LINCOLN, Neb. (KMTV) — A grant for more than $400,000 was awarded to the Nebraska Emergency Management Agency (NEMA) to ensure disaster-related counseling services are in place for those working to recover in the state.
The crisis counseling program, established by the Federal Emergency Management Agency (FEMA), funds outreach workers who will work to support emotional and psychological recoveries of Nebraskans affected by destructive March flooding.
The program is being implemented by the Nebraska Department of Health and Human Services Division of Behavioral Health with help from the University of Nebraska Public Policy Center.
Butler, Cass, Colfax, Dodge, Douglas, Nemaha, Sarpy, Saunders, and Washington counties are included in the grant. Applications have been made in hopes to expand the program to 12 additional counties and the Santee Sioux Nation.
Survivors living in the above counties may call the Rural Response Hotline at 1-800-464-0258. Callers can get advice on how to handle stress relating to disaster, along with referrals to local treatment centers, support groups and community-based organizations.

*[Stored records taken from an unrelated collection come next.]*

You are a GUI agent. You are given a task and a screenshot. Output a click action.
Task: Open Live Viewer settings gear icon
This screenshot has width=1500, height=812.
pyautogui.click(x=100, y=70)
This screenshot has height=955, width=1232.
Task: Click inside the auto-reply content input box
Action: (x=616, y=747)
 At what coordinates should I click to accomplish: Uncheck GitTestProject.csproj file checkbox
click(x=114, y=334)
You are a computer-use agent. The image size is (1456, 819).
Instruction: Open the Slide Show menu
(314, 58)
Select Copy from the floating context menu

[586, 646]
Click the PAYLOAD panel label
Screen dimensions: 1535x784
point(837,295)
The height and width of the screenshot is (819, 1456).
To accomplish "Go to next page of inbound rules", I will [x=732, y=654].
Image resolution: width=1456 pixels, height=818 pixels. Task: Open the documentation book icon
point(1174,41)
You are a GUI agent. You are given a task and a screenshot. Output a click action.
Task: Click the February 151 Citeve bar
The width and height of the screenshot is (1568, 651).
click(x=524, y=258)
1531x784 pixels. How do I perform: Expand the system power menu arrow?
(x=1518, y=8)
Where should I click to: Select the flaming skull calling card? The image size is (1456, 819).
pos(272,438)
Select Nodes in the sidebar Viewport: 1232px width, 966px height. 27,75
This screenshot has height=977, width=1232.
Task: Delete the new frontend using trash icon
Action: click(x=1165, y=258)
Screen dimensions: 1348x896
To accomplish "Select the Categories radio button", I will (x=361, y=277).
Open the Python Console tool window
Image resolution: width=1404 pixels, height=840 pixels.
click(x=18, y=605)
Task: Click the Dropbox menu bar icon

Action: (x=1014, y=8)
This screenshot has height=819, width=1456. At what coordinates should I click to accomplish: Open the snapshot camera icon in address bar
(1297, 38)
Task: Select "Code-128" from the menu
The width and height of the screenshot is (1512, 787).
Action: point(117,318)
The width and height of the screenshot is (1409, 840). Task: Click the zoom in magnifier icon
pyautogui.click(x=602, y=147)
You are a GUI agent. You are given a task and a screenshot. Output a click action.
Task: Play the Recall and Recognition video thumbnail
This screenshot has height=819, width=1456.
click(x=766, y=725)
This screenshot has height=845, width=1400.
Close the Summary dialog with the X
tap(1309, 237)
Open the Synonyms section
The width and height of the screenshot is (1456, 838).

Trained counselors are also available for in-person assistance, a press release from NEMA says. Counselors have started going door-to-door in the nine counties listed above, offering emotional support to distressed survivors.
Counselors can make several home visits if needed before referring them to longer-term treatment.
Every counselor participating works in pairs. Each carry a badge from Regional Behavioral Health Authorities, who are the contracted mental health providers.